Setrum Electrum 'Penambah Daya' GoTo?

Khadijah Shahnaz & Rayful Mudasir
Rabu, 23 Februari 2022 | 17:19 WIB
Mitra layanan ojek daring Gojek menunjukkan logo merger perusahaan Gojek dan Tokopedia yang beredar di media sosial di shelter penumpang Stasiun Kereta Api Sudirman, Jakarta, Jumat (28/5/2021). Sejumlah mitra pengemudi Gojek berharap mergernya dua perusahan ?startup? Gojek dan Tokopedia memberikan dampak positif bagi kalangan mitra dengan meningkatnya bonus dan insentif karena penggabungan tersebut telah meningkatkan nilai atau valuasi perusahaan./ANTARA FOTO-Aditya Pradana Putra
Mitra layanan ojek daring Gojek menunjukkan logo merger perusahaan Gojek dan Tokopedia yang beredar di media sosial di shelter penumpang Stasiun Kereta Api Sudirman, Jakarta, Jumat (28/5/2021). Sejumlah mitra pengemudi Gojek berharap mergernya dua perusahan ?startup? Gojek dan Tokopedia memberikan dampak positif bagi kalangan mitra dengan meningkatnya bonus dan insentif karena penggabungan tersebut telah meningkatkan nilai atau valuasi perusahaan./ANTARA FOTO-Aditya Pradana Putra
Bagikan

Bisnis.com, JAKARTA - Gojek, perusahaan dari konglomerasi GoTo, bersama PT TBS Energi Utama Tbk (TOBA) membuat lompatan besar dengan terjun ke bisnis kendaraan listrik. Bukan sekadar agenda clean energy, tetapi diklaim sebagai pundi-pundi keuntungan di masa depan.

Gojek dan TOBA berkongsi membentuk usaha patungan, PT Energi Kreasi Bersama (EKB), atau dikenal dengan Electrum. Perusahaan yang berdiri pada Desember 2021 ini fokus di manufaktur kendaraan listrik roda dua, teknologi pengemasan baterai, infrastruktur penukaran baterai, dan pembiayaan untuk memiliki kendaraan listrik.

Kedua pihak memiliki visi yang sama. Kendaraan listrik menjadi kebutuhan masa depan. Hal itu sejalan dengan perubahan perilaku masyarakat dunia, secara perlahan meninggalkan kendaraan berbahan bakar energi fosil.

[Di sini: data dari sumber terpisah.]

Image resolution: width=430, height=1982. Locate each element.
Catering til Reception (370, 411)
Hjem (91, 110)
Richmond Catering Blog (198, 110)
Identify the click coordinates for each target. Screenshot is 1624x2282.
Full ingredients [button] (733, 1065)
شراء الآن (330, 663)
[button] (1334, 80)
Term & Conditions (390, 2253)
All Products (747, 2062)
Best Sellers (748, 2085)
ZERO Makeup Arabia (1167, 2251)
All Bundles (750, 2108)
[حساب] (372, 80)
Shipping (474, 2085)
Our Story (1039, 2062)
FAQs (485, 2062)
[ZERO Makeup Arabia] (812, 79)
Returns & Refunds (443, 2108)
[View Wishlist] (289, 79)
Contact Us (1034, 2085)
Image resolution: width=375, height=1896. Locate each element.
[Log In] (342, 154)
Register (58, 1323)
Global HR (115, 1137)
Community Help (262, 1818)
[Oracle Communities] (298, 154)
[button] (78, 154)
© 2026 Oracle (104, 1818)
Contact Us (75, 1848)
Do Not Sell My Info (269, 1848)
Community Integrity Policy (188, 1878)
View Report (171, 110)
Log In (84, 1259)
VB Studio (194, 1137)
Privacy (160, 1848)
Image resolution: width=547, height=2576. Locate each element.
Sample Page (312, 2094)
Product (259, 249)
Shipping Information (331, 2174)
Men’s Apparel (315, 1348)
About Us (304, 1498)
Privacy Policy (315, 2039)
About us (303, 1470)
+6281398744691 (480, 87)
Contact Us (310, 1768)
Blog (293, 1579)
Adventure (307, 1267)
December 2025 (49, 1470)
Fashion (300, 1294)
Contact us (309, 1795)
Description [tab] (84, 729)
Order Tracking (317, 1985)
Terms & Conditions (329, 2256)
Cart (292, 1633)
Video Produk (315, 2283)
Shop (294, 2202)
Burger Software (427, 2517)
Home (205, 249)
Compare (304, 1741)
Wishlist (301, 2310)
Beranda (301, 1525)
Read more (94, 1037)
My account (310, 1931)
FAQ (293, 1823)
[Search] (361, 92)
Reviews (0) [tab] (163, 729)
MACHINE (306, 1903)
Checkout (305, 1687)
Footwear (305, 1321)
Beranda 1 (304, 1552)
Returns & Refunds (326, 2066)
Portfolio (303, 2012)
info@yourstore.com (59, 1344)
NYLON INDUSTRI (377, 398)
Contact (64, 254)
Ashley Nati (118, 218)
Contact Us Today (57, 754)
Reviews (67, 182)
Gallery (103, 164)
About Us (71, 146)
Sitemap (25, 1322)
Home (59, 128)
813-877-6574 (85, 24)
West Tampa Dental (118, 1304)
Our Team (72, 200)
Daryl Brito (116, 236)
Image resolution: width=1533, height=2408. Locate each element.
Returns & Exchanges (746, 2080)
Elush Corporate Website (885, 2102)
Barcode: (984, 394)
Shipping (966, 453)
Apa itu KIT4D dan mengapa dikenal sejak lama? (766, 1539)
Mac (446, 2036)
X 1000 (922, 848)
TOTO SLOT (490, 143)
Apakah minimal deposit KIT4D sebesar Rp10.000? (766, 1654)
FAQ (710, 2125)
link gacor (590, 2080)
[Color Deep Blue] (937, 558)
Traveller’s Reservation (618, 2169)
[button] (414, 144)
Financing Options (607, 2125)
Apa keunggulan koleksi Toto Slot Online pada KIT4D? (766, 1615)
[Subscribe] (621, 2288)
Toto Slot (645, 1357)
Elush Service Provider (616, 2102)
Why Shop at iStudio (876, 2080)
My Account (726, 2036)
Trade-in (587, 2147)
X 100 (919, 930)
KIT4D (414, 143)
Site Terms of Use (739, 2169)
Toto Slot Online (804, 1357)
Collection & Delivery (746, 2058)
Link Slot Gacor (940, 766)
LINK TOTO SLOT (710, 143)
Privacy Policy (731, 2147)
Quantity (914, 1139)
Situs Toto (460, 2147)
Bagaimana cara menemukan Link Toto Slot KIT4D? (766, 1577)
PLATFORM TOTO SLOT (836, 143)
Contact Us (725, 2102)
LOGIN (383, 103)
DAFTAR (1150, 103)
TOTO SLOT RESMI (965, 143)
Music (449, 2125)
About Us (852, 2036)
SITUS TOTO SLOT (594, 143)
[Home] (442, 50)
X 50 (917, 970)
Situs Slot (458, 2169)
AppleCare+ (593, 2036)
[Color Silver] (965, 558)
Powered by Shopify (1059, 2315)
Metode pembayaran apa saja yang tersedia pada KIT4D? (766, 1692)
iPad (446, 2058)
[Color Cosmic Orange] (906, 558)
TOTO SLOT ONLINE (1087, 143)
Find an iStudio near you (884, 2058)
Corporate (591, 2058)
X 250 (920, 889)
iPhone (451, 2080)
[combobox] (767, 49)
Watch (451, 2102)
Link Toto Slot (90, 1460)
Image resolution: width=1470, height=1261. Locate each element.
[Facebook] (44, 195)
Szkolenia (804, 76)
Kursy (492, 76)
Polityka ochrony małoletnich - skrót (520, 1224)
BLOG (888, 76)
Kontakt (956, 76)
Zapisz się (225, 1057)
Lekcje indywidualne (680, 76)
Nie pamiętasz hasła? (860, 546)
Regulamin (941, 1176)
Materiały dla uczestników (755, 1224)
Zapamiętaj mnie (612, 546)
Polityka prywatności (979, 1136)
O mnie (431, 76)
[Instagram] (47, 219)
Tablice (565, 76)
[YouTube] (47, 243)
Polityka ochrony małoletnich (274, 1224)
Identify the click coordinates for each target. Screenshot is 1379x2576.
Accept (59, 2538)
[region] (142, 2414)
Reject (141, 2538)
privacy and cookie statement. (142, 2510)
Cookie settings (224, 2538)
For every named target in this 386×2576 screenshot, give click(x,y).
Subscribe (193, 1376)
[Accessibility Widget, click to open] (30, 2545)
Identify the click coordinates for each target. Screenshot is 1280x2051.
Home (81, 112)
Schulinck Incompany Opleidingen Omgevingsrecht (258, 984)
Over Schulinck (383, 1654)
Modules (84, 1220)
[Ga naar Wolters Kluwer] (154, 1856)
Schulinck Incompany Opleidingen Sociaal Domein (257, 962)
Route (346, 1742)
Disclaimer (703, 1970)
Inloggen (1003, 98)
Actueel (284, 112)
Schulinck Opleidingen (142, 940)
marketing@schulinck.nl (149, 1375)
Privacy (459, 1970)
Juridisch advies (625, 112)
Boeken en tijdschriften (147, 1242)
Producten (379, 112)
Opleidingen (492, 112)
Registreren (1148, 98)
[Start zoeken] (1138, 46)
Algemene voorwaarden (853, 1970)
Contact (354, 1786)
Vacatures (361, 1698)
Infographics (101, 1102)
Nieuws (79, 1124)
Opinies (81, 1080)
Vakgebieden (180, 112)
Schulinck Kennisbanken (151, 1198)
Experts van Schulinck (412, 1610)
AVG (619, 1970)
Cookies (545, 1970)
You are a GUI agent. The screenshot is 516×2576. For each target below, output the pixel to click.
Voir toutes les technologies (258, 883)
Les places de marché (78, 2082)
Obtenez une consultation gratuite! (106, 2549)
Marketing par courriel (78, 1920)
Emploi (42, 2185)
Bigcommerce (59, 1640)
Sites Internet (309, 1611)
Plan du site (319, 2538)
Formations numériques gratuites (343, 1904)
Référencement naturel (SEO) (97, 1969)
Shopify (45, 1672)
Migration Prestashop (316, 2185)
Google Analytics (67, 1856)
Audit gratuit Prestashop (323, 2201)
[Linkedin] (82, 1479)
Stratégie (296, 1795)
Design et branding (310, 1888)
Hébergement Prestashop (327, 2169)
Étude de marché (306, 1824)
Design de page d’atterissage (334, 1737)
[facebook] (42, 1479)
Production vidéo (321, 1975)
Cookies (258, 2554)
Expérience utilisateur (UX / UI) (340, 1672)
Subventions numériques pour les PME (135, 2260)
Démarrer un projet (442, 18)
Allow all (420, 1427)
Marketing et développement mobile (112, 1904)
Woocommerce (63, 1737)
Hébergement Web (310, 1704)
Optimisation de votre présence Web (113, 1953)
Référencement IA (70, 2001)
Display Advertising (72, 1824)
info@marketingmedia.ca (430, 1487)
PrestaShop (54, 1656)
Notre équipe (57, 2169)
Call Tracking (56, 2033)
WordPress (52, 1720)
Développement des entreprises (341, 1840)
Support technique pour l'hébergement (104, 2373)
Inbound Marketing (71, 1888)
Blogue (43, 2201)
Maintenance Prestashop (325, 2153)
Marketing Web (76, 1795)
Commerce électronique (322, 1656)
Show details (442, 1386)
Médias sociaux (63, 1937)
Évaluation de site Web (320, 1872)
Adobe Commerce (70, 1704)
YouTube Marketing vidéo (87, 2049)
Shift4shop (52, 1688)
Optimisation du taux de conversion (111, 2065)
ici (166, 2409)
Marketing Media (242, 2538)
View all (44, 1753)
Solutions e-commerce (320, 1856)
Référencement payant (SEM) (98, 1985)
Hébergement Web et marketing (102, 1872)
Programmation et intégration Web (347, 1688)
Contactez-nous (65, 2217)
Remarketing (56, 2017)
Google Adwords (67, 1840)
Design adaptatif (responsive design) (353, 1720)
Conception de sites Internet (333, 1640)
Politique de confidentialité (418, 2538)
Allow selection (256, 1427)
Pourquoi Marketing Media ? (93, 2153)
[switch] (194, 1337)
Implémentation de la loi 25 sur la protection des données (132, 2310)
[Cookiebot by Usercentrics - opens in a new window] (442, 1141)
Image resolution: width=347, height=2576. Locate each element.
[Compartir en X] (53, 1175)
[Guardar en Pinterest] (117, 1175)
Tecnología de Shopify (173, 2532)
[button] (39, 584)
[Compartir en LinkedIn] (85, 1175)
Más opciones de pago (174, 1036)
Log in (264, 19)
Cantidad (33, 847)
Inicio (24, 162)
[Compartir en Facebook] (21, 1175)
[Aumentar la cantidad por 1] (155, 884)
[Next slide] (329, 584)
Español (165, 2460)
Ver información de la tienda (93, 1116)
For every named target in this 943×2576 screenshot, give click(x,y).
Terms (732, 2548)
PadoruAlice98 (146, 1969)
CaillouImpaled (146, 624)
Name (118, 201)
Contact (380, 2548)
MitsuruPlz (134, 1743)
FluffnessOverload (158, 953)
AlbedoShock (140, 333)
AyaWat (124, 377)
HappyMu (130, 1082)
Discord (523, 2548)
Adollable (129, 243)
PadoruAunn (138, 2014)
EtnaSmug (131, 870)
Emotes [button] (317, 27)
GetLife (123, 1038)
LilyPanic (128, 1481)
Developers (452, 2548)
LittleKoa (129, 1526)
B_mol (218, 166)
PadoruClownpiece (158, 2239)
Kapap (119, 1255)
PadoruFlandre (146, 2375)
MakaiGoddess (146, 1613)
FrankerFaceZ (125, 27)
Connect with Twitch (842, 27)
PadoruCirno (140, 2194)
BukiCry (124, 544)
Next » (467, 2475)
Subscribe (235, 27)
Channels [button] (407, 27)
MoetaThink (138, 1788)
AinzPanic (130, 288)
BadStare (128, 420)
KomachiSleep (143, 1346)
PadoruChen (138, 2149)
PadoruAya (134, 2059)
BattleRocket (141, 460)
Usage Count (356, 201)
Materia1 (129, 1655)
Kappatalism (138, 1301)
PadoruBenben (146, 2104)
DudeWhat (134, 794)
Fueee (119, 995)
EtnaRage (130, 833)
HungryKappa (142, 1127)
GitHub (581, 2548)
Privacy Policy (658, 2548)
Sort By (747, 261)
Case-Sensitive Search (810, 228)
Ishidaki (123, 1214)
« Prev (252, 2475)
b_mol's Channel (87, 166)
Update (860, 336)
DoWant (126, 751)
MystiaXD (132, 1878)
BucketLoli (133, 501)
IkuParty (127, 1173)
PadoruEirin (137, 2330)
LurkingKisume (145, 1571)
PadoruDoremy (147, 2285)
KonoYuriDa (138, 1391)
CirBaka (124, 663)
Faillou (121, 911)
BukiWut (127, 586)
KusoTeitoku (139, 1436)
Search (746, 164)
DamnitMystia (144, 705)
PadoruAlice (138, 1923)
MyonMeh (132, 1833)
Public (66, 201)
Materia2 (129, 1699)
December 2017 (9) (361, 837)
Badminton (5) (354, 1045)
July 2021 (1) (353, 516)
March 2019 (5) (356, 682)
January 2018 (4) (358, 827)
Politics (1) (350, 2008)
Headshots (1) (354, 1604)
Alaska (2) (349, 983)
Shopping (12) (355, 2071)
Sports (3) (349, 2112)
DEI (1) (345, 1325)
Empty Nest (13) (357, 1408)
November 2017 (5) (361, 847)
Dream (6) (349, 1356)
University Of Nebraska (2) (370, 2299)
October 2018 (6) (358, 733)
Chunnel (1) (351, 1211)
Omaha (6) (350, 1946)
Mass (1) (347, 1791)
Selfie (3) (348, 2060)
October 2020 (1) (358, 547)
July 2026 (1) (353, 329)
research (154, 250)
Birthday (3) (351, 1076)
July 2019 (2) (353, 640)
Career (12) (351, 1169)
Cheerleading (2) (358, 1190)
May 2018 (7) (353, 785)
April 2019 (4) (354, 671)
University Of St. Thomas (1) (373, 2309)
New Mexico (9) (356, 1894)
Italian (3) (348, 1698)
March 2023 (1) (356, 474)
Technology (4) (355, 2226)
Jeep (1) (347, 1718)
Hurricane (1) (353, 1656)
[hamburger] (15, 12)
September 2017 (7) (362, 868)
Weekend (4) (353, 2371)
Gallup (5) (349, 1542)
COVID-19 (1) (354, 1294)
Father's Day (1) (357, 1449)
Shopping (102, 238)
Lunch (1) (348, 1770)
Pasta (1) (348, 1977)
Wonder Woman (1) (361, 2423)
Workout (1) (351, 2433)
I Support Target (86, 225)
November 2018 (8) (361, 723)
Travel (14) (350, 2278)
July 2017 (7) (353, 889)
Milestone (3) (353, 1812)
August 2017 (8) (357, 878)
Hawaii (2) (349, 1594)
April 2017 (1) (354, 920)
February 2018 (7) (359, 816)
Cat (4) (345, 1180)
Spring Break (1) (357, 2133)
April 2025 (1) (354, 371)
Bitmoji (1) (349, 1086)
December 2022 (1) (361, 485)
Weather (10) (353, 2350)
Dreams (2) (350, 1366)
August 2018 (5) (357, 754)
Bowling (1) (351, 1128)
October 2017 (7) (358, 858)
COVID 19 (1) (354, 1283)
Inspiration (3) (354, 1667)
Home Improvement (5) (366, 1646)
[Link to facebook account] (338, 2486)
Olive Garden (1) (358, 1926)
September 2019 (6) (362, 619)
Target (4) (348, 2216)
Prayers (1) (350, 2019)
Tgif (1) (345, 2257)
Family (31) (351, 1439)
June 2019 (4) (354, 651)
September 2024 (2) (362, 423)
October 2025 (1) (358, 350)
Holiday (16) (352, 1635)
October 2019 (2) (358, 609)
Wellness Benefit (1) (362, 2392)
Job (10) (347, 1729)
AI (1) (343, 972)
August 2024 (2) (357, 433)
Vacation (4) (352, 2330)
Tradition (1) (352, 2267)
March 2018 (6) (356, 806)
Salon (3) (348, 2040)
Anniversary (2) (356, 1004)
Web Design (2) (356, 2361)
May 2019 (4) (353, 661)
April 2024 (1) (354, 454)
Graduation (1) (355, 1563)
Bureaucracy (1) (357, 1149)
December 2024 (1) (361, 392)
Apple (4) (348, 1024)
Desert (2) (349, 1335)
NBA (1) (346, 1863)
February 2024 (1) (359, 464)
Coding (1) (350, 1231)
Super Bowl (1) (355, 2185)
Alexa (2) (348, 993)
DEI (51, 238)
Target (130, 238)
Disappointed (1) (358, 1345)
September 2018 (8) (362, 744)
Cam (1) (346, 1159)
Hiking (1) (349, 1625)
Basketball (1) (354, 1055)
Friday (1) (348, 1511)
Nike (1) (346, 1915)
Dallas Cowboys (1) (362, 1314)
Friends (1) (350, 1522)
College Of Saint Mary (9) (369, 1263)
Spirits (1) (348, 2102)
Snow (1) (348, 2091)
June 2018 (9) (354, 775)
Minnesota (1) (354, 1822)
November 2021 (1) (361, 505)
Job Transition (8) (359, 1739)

Kesadaran tersebut terus menular. Tak terbendung lagi. Hanya soal waktu pemakaian kendaraan listrik akan menjadi kebutuhan di negeri ini.

“Dengan uji coba komersial motor listrik untuk digunakan oleh mitra driver Gojek, kami bisa mendapatkan berbagai insight dari mitra driver dan penumpang atau konsumen, seperti operasional kendaraan listrik termasuk pengalamanan dalam berkendara, penghematan hingga kemudahan penggantian baterai sebagai sumber daya kendaraan. Insight ini bisa kami manfaatkan untuk menjadi landasan rencana bisnis Electrum ke depannya,” kata Kevin Aluwi, Direktur Electrum dan CEO serta Co-Founder Gojek, baru-baru ini.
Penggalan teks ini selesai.